━━ RECORD LIST
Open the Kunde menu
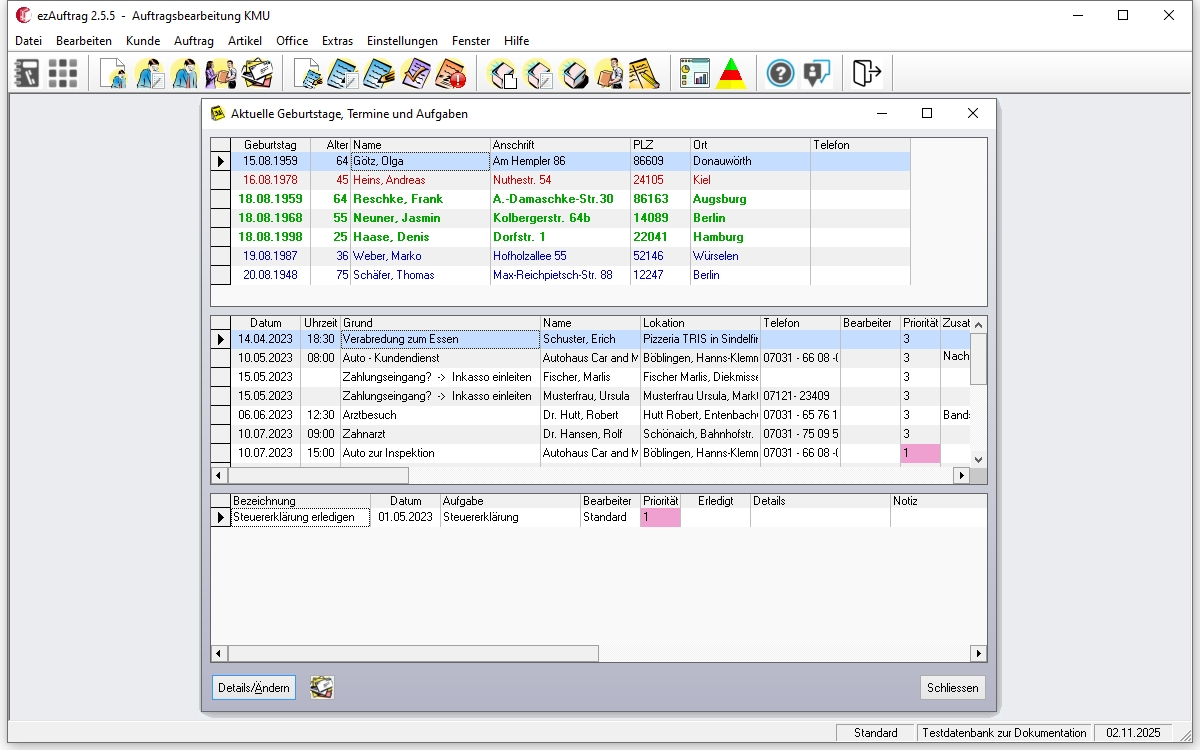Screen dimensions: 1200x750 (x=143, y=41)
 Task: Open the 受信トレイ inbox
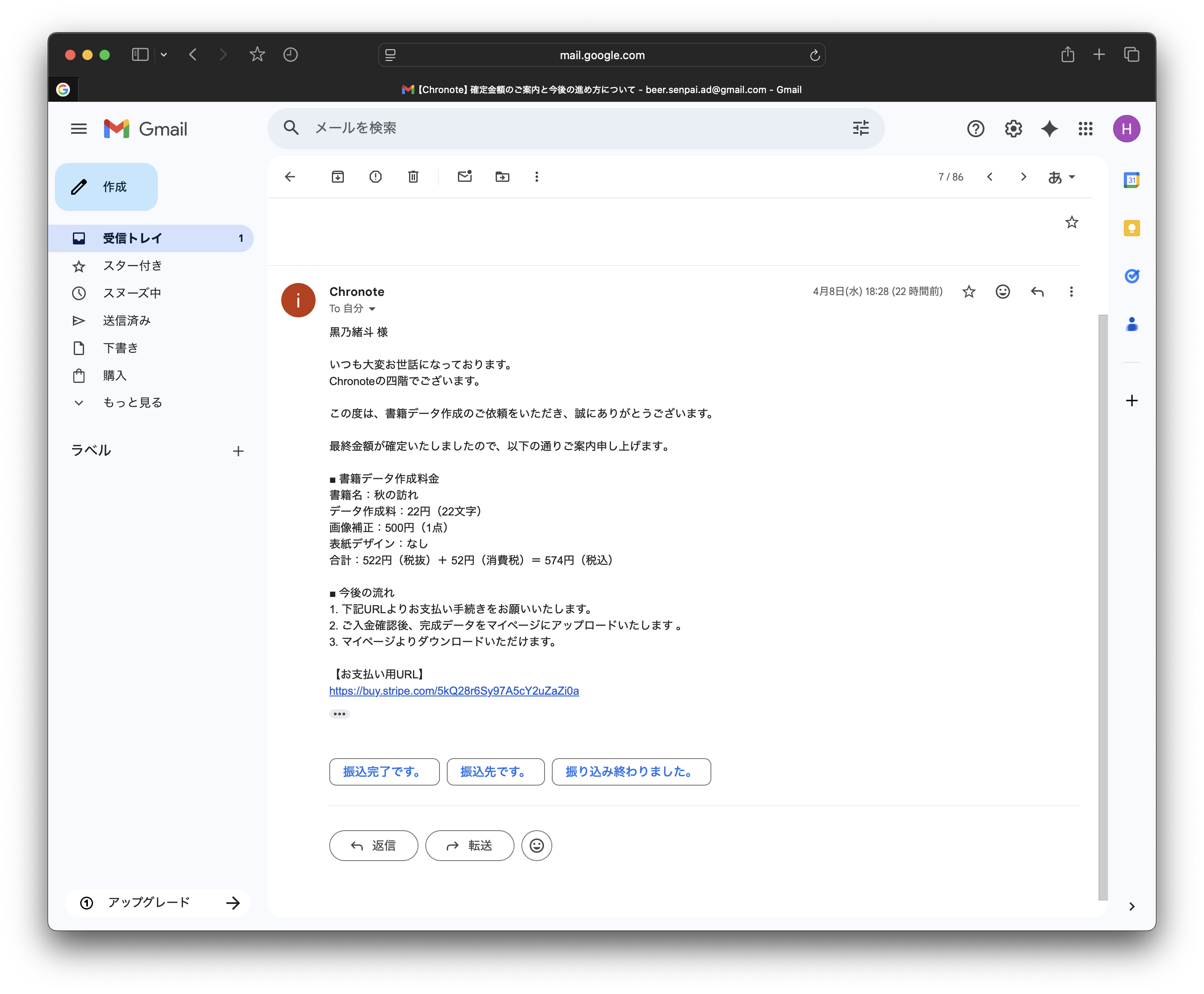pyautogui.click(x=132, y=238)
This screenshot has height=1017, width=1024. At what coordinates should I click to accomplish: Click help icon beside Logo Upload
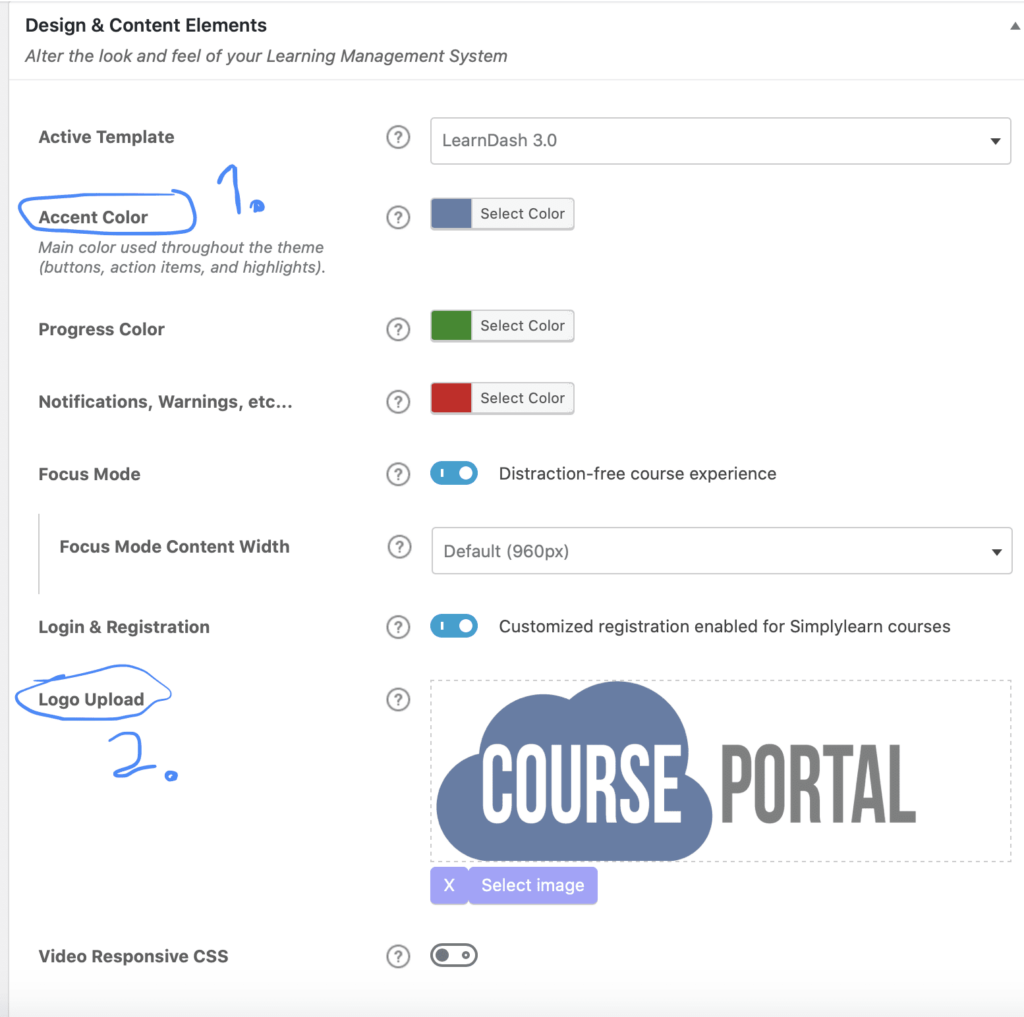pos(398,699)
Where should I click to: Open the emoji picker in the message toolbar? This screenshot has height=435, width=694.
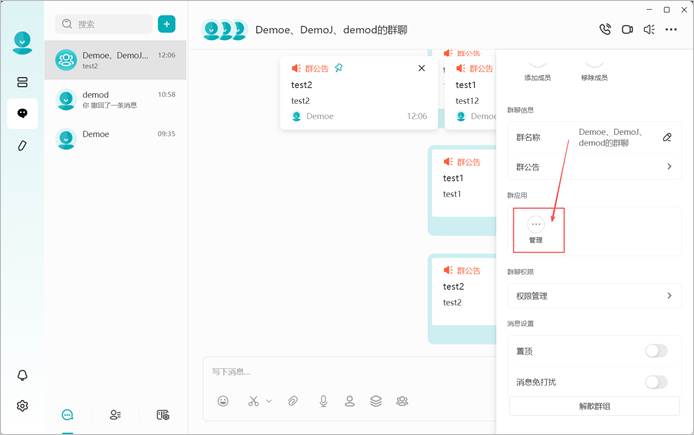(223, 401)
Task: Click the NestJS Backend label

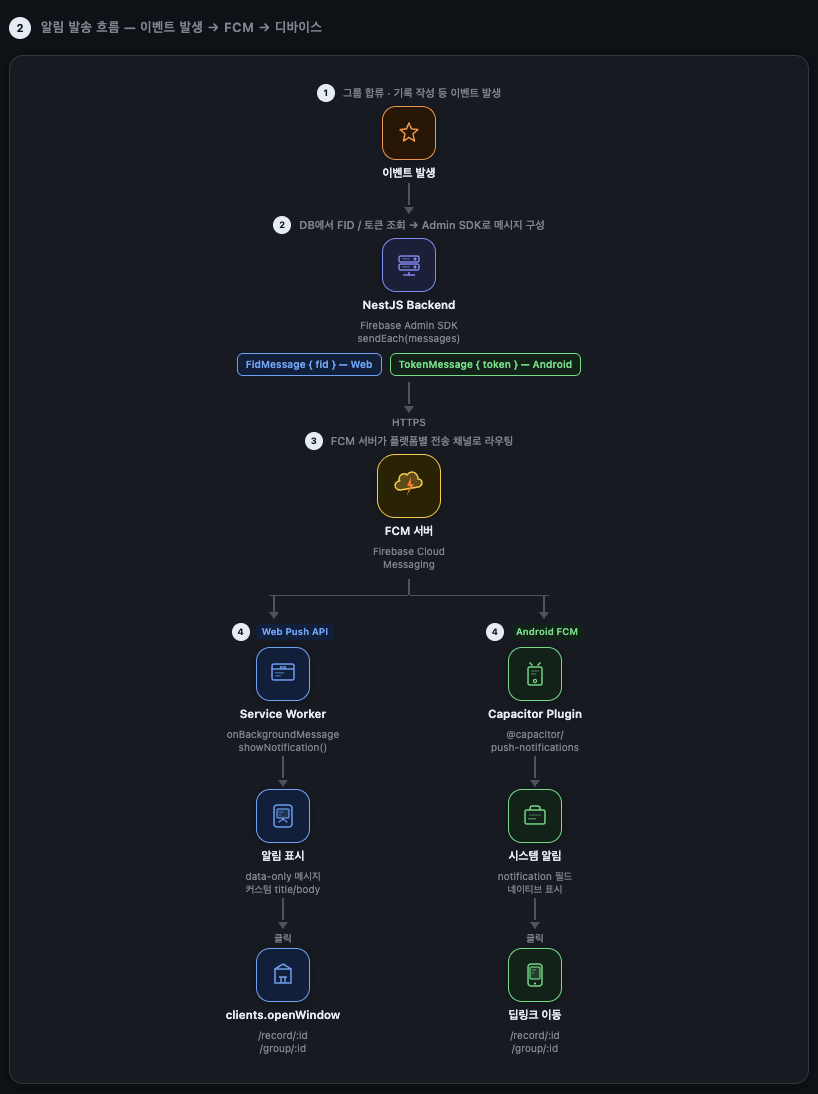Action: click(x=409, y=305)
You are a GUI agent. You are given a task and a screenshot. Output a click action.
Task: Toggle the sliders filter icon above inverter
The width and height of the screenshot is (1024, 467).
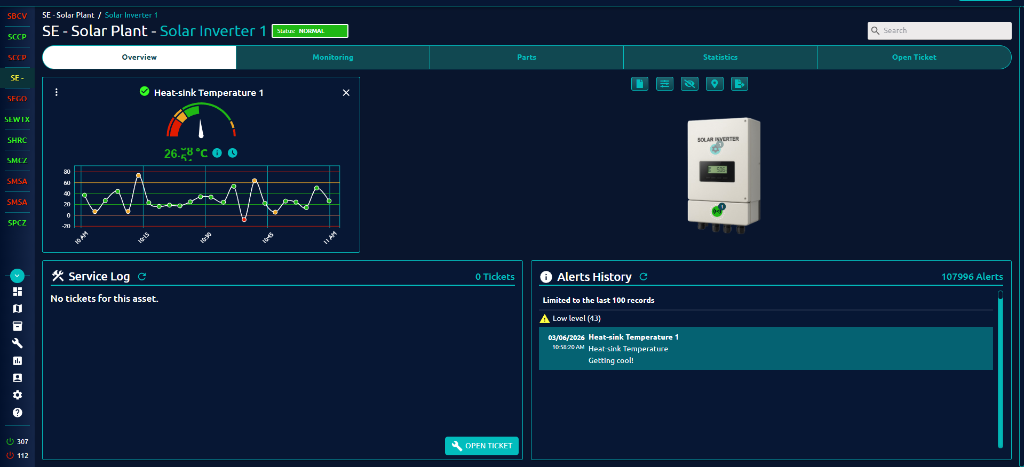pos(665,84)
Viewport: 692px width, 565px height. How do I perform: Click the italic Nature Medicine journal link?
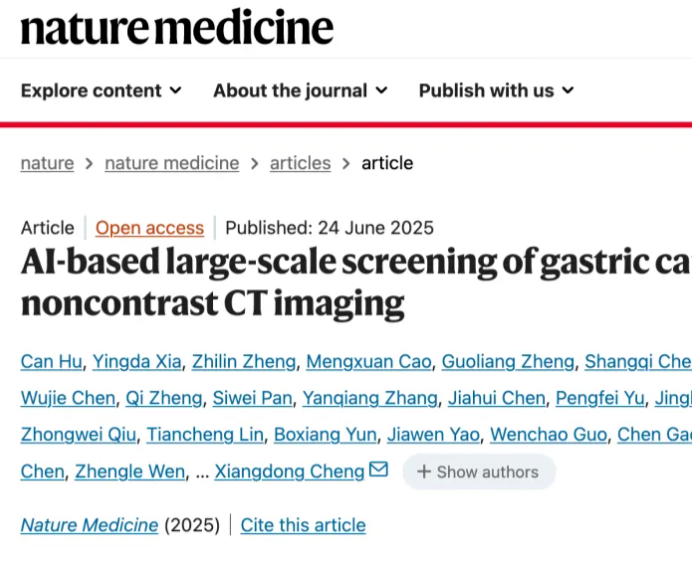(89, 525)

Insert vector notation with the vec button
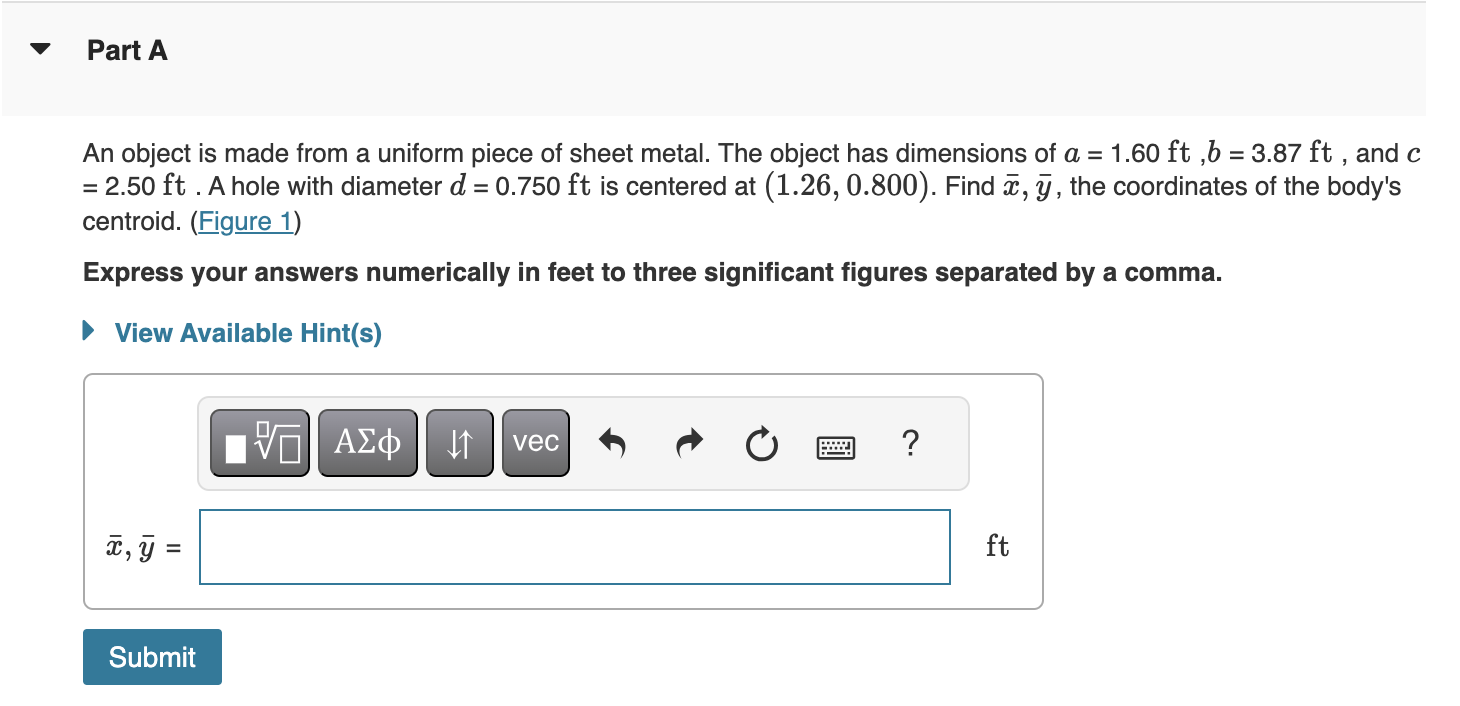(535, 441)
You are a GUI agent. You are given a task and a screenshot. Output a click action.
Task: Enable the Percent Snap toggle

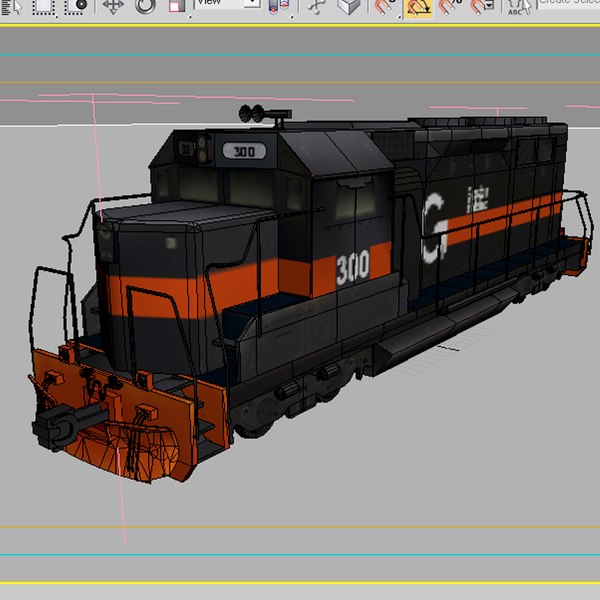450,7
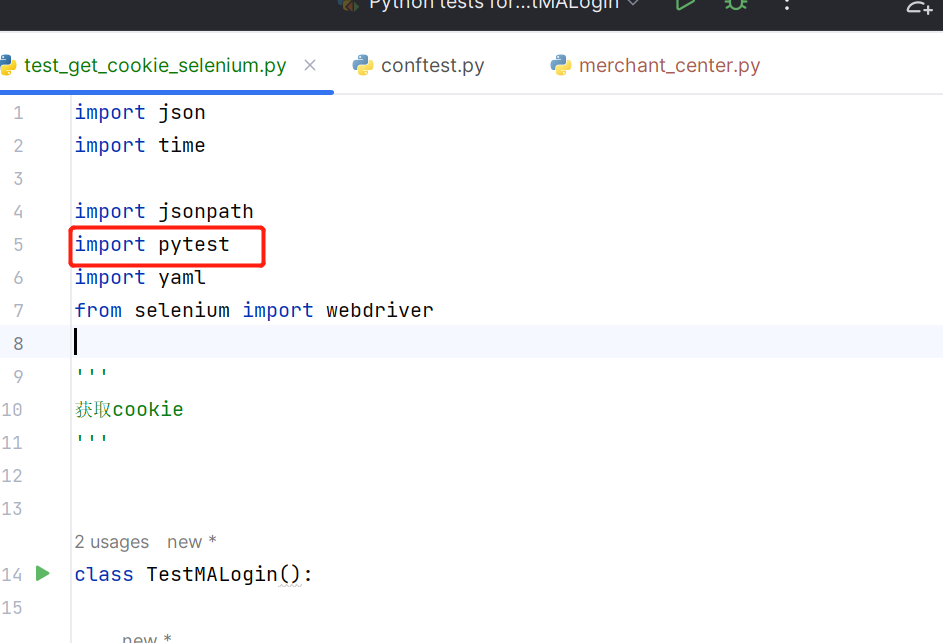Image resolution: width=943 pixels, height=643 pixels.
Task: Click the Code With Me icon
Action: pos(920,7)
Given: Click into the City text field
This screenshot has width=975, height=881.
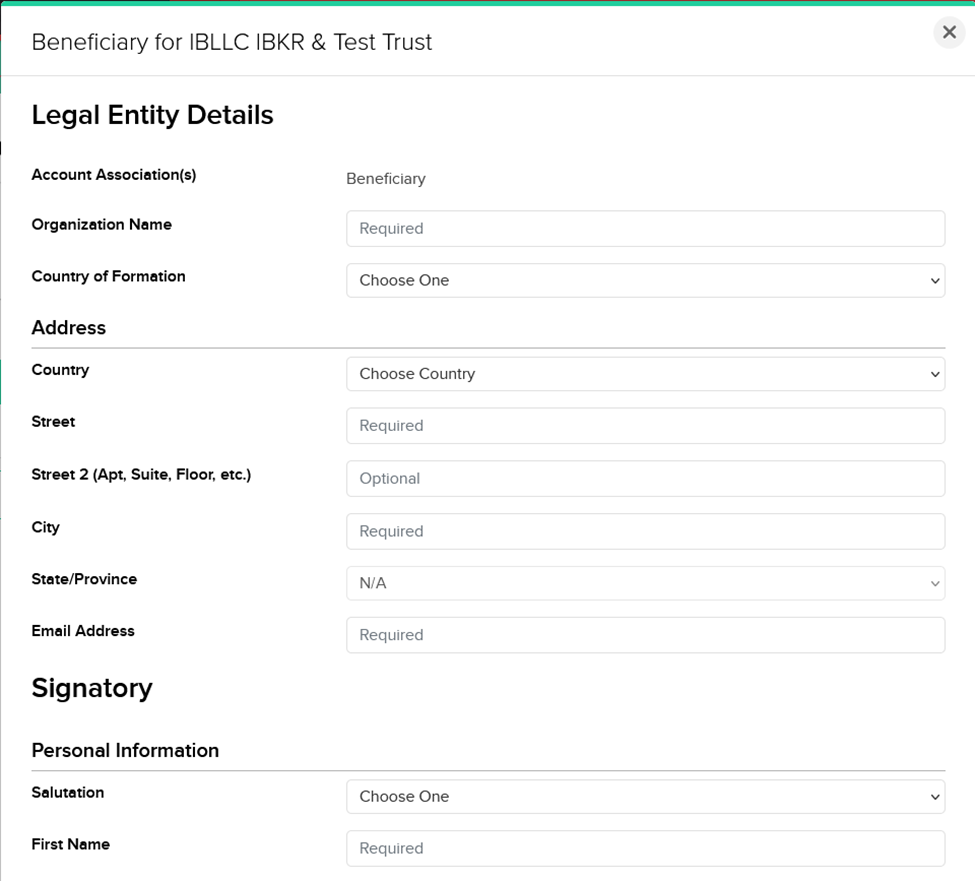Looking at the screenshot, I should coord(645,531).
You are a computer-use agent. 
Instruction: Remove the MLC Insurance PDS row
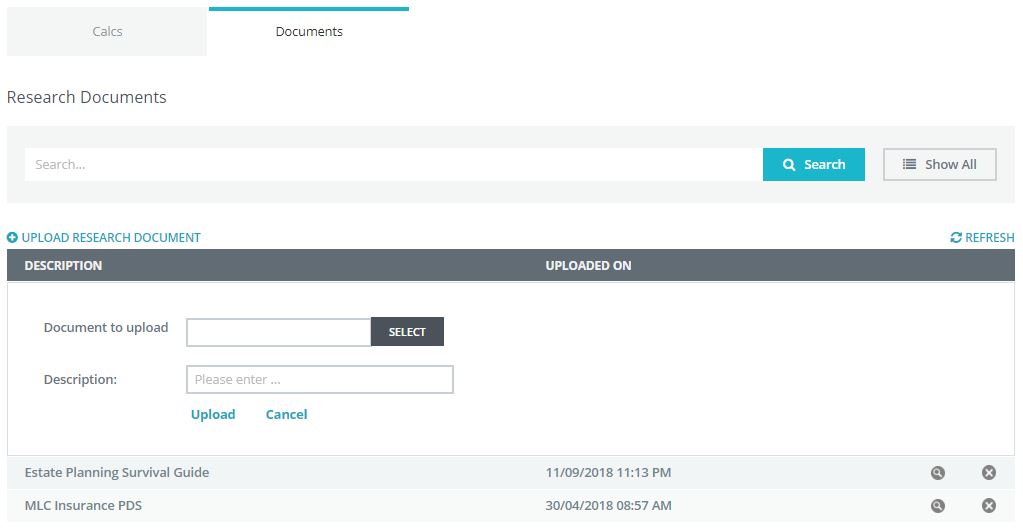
━━━━
Lay out every line of the records above as a Markdown table with the columns Row and Line, numbering the rows and skipping blank lines. Omit the pictures from the table.

| Row | Line |
|---|---|
| 1 | Open the Kunde menu |
| 2 | Screen dimensions: 1200x750 (x=143, y=41) |
| 3 |  Task: Open the 受信トレイ inbox |
| 4 | pyautogui.click(x=132, y=238) |
| 5 | This screenshot has height=1017, width=1024. At what coordinates should I click to accomplish: Click help icon beside Logo Upload |
| 6 | pos(398,699) |
| 7 | Where should I click to: Open the emoji picker in the message toolbar? This screenshot has height=435, width=694. |
| 8 | (223, 401) |
| 9 | Task: Click the NestJS Backend label |
| 10 | Action: click(x=409, y=305) |
| 11 | You are a GUI agent. You are given a task and a screenshot. Output a click action. |
| 12 | Task: Toggle the sliders filter icon above inverter |
| 13 | The width and height of the screenshot is (1024, 467). |
| 14 | pos(665,84) |
| 15 | Viewport: 692px width, 565px height. How do I perform: Click the italic Nature Medicine journal link? |
| 16 | (89, 525) |
| 17 | Insert vector notation with the vec button |
| 18 | (535, 441) |
| 19 | You are a GUI agent. You are given a task and a screenshot. Output a click action. |
| 20 | Task: Enable the Percent Snap toggle |
| 21 | 450,7 |
| 22 | Image resolution: width=943 pixels, height=643 pixels. |
| 23 | Task: Click the Code With Me icon |
| 24 | Action: pos(920,7) |
| 25 | Given: Click into the City text field |
| 26 | This screenshot has width=975, height=881. |
| 27 | Looking at the screenshot, I should coord(645,531). |
| 28 | You are a computer-use agent.  |
| 29 | Instruction: Remove the MLC Insurance PDS row |